[Data records]
*** Block opens ***

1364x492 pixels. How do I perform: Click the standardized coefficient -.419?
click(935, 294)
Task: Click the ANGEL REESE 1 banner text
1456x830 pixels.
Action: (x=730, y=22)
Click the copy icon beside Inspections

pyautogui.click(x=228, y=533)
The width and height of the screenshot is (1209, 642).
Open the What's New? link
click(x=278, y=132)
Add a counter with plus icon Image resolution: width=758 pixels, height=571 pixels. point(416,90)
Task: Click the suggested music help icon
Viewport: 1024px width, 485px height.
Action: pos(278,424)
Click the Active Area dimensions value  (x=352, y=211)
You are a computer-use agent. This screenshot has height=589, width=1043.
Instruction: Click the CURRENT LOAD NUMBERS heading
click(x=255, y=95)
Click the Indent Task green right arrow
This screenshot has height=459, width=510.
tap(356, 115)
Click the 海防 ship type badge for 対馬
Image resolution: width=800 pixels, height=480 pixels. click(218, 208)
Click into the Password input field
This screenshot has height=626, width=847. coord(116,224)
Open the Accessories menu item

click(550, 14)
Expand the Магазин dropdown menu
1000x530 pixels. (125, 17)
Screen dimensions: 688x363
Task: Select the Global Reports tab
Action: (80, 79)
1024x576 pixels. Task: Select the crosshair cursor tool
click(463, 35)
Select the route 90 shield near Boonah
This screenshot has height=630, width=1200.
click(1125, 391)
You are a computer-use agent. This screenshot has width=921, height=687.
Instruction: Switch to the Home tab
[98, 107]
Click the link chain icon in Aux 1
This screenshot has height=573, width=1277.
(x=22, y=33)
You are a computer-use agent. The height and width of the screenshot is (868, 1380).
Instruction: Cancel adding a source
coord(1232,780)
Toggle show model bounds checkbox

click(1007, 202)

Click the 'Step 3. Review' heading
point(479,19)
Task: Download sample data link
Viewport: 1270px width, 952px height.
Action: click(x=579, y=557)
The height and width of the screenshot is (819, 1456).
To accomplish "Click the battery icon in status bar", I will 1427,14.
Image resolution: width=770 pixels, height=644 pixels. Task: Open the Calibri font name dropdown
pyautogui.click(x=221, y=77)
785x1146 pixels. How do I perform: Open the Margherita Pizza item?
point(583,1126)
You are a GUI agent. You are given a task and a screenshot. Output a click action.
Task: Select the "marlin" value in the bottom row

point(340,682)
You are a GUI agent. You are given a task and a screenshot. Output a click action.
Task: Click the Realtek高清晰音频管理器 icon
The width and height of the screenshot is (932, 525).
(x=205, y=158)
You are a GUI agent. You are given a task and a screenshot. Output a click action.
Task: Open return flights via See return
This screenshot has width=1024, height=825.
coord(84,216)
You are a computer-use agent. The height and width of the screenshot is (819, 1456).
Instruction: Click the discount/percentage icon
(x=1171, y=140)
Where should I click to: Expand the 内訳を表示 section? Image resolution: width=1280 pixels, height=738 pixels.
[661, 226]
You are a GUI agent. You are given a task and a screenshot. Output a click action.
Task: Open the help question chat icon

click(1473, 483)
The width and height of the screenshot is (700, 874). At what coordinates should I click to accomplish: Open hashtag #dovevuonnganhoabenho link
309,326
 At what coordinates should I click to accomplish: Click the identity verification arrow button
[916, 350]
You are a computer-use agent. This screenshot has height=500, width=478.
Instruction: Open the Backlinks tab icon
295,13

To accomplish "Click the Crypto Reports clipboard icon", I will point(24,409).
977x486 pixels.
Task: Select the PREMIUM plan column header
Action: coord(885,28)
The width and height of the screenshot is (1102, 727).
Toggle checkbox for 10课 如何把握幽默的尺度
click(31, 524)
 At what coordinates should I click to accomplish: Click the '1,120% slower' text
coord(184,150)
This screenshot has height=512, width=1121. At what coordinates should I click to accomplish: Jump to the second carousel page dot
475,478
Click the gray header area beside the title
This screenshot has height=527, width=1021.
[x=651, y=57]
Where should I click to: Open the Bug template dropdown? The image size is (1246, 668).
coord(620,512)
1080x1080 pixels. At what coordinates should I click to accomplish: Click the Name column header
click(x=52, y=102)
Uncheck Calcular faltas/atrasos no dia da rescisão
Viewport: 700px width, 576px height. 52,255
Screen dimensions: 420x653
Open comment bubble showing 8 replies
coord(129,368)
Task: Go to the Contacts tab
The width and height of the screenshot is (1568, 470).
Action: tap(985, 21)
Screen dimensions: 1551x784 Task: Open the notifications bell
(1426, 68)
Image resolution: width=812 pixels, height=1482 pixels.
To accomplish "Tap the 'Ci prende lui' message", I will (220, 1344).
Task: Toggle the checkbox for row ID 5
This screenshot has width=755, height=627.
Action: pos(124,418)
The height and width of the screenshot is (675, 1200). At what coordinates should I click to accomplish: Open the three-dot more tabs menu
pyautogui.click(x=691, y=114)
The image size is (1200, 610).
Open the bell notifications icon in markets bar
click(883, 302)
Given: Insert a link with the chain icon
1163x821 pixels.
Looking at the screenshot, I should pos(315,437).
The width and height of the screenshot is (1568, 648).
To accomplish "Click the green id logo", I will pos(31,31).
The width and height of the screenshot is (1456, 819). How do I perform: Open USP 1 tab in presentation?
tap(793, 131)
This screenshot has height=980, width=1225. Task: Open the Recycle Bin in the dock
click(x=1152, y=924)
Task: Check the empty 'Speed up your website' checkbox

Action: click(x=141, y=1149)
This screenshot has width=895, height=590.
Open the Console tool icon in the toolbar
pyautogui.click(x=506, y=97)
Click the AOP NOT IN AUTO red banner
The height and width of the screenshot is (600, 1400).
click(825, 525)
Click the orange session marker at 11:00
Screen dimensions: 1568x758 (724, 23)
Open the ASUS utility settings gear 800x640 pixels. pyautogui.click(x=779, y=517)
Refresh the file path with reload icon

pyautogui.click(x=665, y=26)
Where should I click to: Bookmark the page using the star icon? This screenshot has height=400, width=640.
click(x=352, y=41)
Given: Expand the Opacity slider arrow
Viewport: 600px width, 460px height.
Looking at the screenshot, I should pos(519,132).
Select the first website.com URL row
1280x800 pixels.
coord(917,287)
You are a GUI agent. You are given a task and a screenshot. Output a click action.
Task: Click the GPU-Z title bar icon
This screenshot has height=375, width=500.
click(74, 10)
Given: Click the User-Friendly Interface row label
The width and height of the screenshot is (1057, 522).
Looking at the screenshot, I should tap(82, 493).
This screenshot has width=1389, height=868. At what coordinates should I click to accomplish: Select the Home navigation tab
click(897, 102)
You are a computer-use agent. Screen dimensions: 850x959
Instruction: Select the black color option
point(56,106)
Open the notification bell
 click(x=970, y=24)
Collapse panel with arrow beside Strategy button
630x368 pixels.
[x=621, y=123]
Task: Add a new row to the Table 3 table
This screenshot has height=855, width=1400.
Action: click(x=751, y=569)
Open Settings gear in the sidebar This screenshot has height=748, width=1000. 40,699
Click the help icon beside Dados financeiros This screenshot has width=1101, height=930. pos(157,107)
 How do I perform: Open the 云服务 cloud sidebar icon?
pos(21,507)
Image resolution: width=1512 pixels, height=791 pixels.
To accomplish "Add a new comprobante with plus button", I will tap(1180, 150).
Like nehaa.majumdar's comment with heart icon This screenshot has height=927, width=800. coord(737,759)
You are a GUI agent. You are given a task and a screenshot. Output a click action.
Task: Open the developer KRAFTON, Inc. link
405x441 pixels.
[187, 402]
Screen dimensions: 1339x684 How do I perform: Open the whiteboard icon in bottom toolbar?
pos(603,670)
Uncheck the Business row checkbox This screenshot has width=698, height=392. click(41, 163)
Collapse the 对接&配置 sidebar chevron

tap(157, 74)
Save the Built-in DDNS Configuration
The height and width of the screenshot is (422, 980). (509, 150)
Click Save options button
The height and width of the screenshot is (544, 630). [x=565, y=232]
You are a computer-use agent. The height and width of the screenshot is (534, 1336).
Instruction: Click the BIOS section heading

*** Block closes ***

__WHAT YOU NEED TO DO__: Restate, please, word for word the span of records running from the first line to the line bearing "Task: Click the suggested music help icon", both included, and nothing outside it.

__ANSWER TO THIS PROBLEM__:
1364x492 pixels. How do I perform: Click the standardized coefficient -.419?
click(935, 294)
Task: Click the ANGEL REESE 1 banner text
1456x830 pixels.
Action: (x=730, y=22)
Click the copy icon beside Inspections

pyautogui.click(x=228, y=533)
The width and height of the screenshot is (1209, 642).
Open the What's New? link
click(x=278, y=132)
Add a counter with plus icon Image resolution: width=758 pixels, height=571 pixels. point(416,90)
Task: Click the suggested music help icon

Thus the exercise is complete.